The staff live in small houses scattered over the beach front of the island. 24 year-old ranger Christopher Mahoune has lived on Cousin island for the past four years and he describes the ordeal of carrying diesel from Praslin, a boat trip of almost 15 minutes and the tedious task of beach landing in the South East monsoon with their precious cargo.
“When we had diesel on-board we were always mindful but in any case we had to land one way or another…,” says Mahoune to SNA. He notes happily how simple tasks, such as charging electronic devices like mobile phones and laptops, are now much easier.
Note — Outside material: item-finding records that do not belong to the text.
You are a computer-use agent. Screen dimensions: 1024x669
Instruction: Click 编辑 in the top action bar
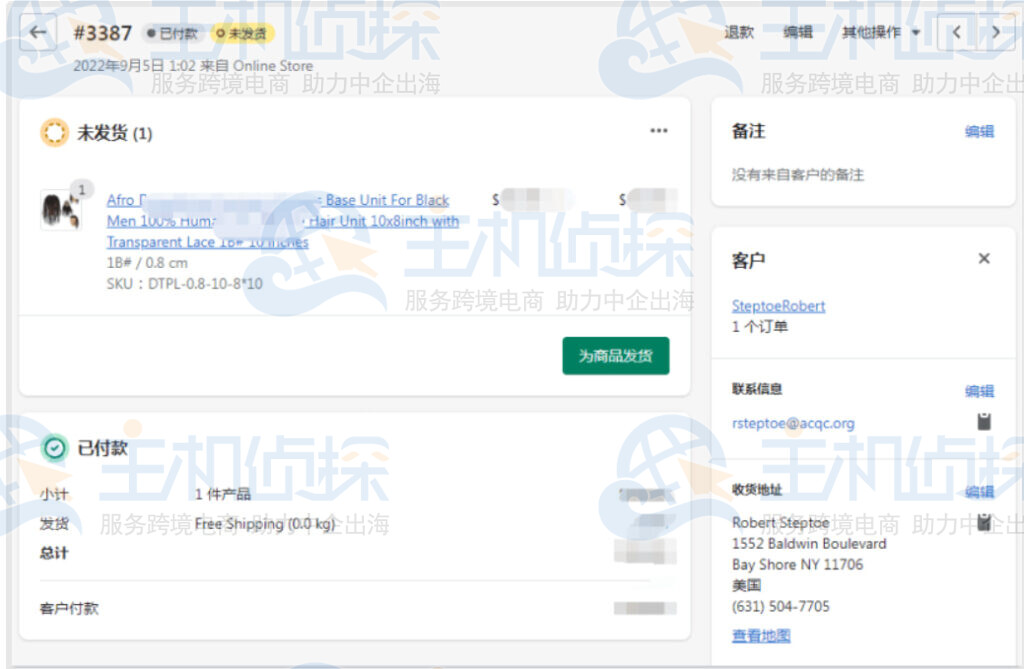tap(797, 31)
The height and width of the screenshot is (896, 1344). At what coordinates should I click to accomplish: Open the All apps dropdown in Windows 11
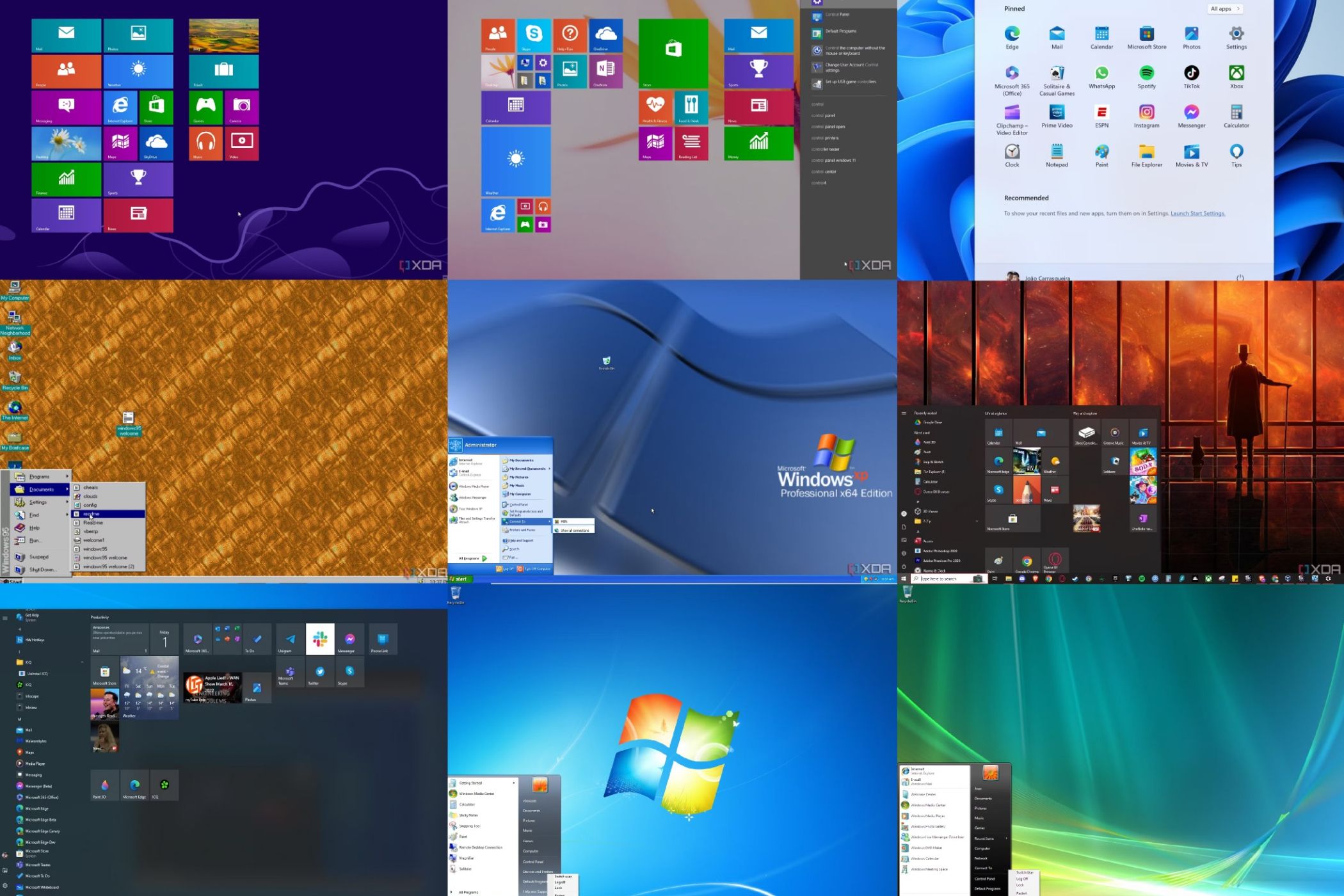point(1224,8)
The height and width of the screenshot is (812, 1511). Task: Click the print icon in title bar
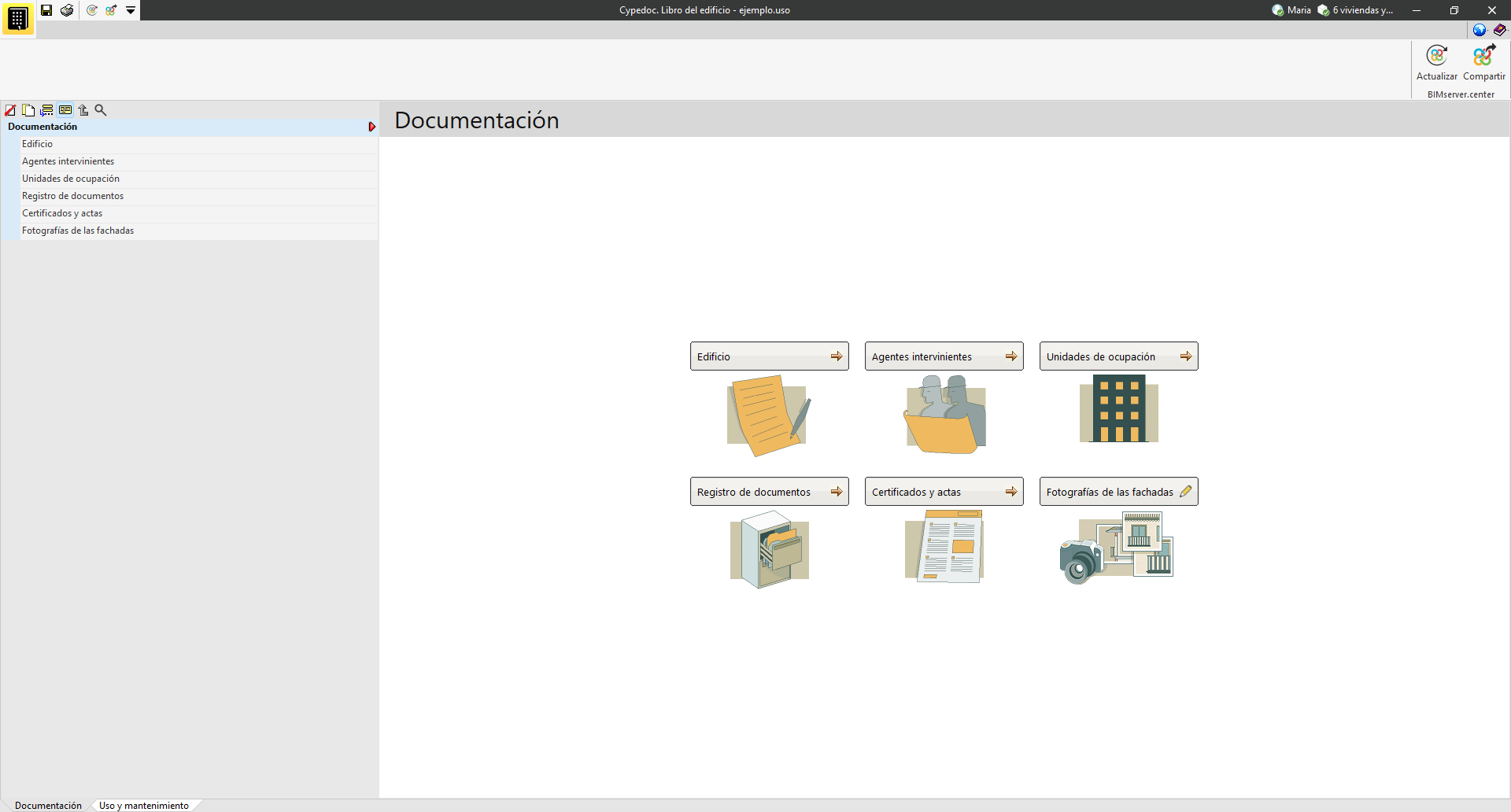click(x=67, y=10)
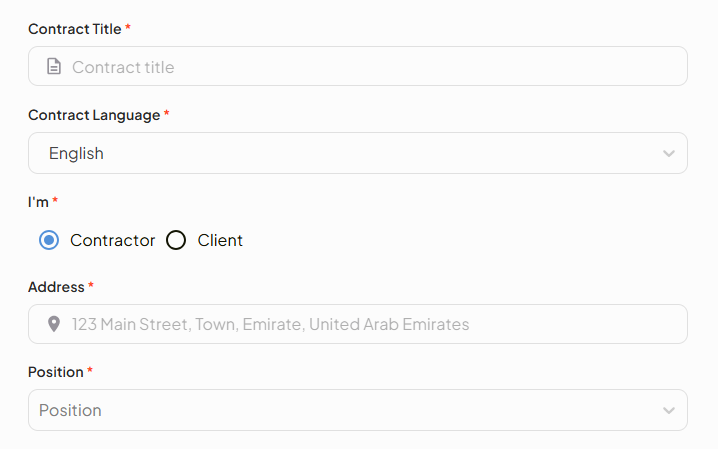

|Landing on Cousin Island, off the West coast of Praslin is a task that requires skills especially during the South East monsoon when the sea of the Indian Ocean Islands can be quite rough. The use of a fully solar-powered electricity systems reduces the island's dependencies on fuel which is transported from Praslin island. (Romano Laurence / Seychelles News Agency) Photo License: CC-BY|
Whilst the eight permanent staff of Cousin Island Special Reserve relish in the convenience of their environmentally-friendly electricity, the solar trend is expected to spread to other populated islands of the archipelago as well.
Seychelles plans wide-scale renewable energy projects
According to the Seychelles Minister for Environment, Energy and Climate Change, Didier Dogley, soon his ministry will be launching a renewable energy project for companies to provide at least 5 megawatt electricity for the archipelago’s most populated island of Mahe.
Dogley says when this is completed it will be a big step forward towards reducing the Indian Ocean islands fuel consumption although he adds, “if we can convert the current of the sea into renewable energy this will be the ultimate solution for Seychelles!”
“Within one year from 2014 to 2015, we have seen 2.5 per cent uptake of renewable energy and the target is by 2030 to have 15 per cent but if we go at this rate we probably will hit that target before 2020…” said Dogley, after he switched on the solar system on Cousin island in a ceremony on Wednesday.
Two days earlier, on the Seychelles National Day, June 29, the islands’ President James Michel announced in his traditional address, new measures to encourage the Seychellois population of around 90,000 people to use renewable energy in terms of electricity use as well as transportation.
He announced that financial and technical support will be provided to families to install solar panels on their homes as of 2016, which will include providing subsidies to families based on certain criteria.
“It will also be compulsory for every new house and building to have its own solar panels installed. Here, too, a certain level of subvention may be applicable, depending on set criteria,” said Michel.
“With the same aim in mind, with effect from 15th July 2015, duty on all electric vehicles will be abolished. At the same time, duty on hybrid vehicles will be reduced to five percent. This measure will help promote our policy of clean and renewable energy,” he said.
Seychelles recently introduced an incentive to encourage the use of renewable energy through the financial rebate scheme which allows small businesses and private dwellings to invest in photovoltaic systems at a financial rebate of 35 per cent on installation.